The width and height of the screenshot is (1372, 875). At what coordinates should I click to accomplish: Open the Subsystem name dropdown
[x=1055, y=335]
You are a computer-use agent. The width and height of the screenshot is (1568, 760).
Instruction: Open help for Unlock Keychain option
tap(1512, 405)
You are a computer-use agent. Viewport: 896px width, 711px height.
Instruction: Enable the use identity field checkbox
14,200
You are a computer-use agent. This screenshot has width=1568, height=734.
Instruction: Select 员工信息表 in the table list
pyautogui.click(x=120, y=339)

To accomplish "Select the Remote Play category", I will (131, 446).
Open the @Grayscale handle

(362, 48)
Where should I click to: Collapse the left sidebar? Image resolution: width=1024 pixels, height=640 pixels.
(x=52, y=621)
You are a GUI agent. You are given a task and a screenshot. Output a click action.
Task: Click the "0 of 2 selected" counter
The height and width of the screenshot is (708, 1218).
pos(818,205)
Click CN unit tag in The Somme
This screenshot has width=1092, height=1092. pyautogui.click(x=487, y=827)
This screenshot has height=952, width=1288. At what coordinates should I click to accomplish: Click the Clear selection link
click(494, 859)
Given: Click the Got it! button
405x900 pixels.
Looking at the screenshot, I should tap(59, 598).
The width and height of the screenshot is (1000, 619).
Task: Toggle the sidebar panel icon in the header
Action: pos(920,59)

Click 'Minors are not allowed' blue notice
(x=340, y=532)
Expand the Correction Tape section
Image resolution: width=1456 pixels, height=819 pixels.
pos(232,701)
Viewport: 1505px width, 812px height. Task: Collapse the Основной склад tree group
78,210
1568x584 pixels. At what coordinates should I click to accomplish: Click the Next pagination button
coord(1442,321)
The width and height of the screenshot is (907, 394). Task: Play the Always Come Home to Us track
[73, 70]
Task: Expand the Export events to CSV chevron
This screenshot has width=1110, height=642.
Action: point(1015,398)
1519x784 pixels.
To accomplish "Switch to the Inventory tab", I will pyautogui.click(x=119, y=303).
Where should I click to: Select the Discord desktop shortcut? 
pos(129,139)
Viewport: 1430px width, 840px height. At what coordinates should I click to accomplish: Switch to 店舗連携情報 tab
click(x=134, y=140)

☆ ☆ ☆ ☆ ☆

Lay out the listing above as a Markdown table with the columns Row and Line, one line per row, numbered in order and skipping blank lines.

(RESPONSE TO THIS EXERCISE)
| Row | Line |
|---|---|
| 1 | The width and height of the screenshot is (1372, 875). At what coordinates should I click to accomplish: Open the Subsystem name dropdown |
| 2 | [x=1055, y=335] |
| 3 | You are a computer-use agent. The width and height of the screenshot is (1568, 760). |
| 4 | Instruction: Open help for Unlock Keychain option |
| 5 | tap(1512, 405) |
| 6 | You are a computer-use agent. Viewport: 896px width, 711px height. |
| 7 | Instruction: Enable the use identity field checkbox |
| 8 | 14,200 |
| 9 | You are a computer-use agent. This screenshot has width=1568, height=734. |
| 10 | Instruction: Select 员工信息表 in the table list |
| 11 | pyautogui.click(x=120, y=339) |
| 12 | To accomplish "Select the Remote Play category", I will (131, 446). |
| 13 | Open the @Grayscale handle |
| 14 | (362, 48) |
| 15 | Where should I click to: Collapse the left sidebar? Image resolution: width=1024 pixels, height=640 pixels. |
| 16 | (x=52, y=621) |
| 17 | You are a GUI agent. You are given a task and a screenshot. Output a click action. |
| 18 | Task: Click the "0 of 2 selected" counter |
| 19 | The height and width of the screenshot is (708, 1218). |
| 20 | pos(818,205) |
| 21 | Click CN unit tag in The Somme |
| 22 | This screenshot has width=1092, height=1092. pyautogui.click(x=487, y=827) |
| 23 | This screenshot has height=952, width=1288. At what coordinates should I click to accomplish: Click the Clear selection link |
| 24 | click(494, 859) |
| 25 | Given: Click the Got it! button |
| 26 | 405x900 pixels. |
| 27 | Looking at the screenshot, I should tap(59, 598). |
| 28 | The width and height of the screenshot is (1000, 619). |
| 29 | Task: Toggle the sidebar panel icon in the header |
| 30 | Action: pos(920,59) |
| 31 | Click 'Minors are not allowed' blue notice |
| 32 | (x=340, y=532) |
| 33 | Expand the Correction Tape section |
| 34 | Image resolution: width=1456 pixels, height=819 pixels. |
| 35 | pos(232,701) |
| 36 | Viewport: 1505px width, 812px height. Task: Collapse the Основной склад tree group |
| 37 | 78,210 |
| 38 | 1568x584 pixels. At what coordinates should I click to accomplish: Click the Next pagination button |
| 39 | coord(1442,321) |
| 40 | The width and height of the screenshot is (907, 394). Task: Play the Always Come Home to Us track |
| 41 | [73, 70] |
| 42 | Task: Expand the Export events to CSV chevron |
| 43 | This screenshot has width=1110, height=642. |
| 44 | Action: point(1015,398) |
| 45 | 1519x784 pixels. |
| 46 | To accomplish "Switch to the Inventory tab", I will pyautogui.click(x=119, y=303). |
| 47 | Where should I click to: Select the Discord desktop shortcut?  |
| 48 | pos(129,139) |
| 49 | Viewport: 1430px width, 840px height. At what coordinates should I click to accomplish: Switch to 店舗連携情報 tab |
| 50 | click(x=134, y=140) |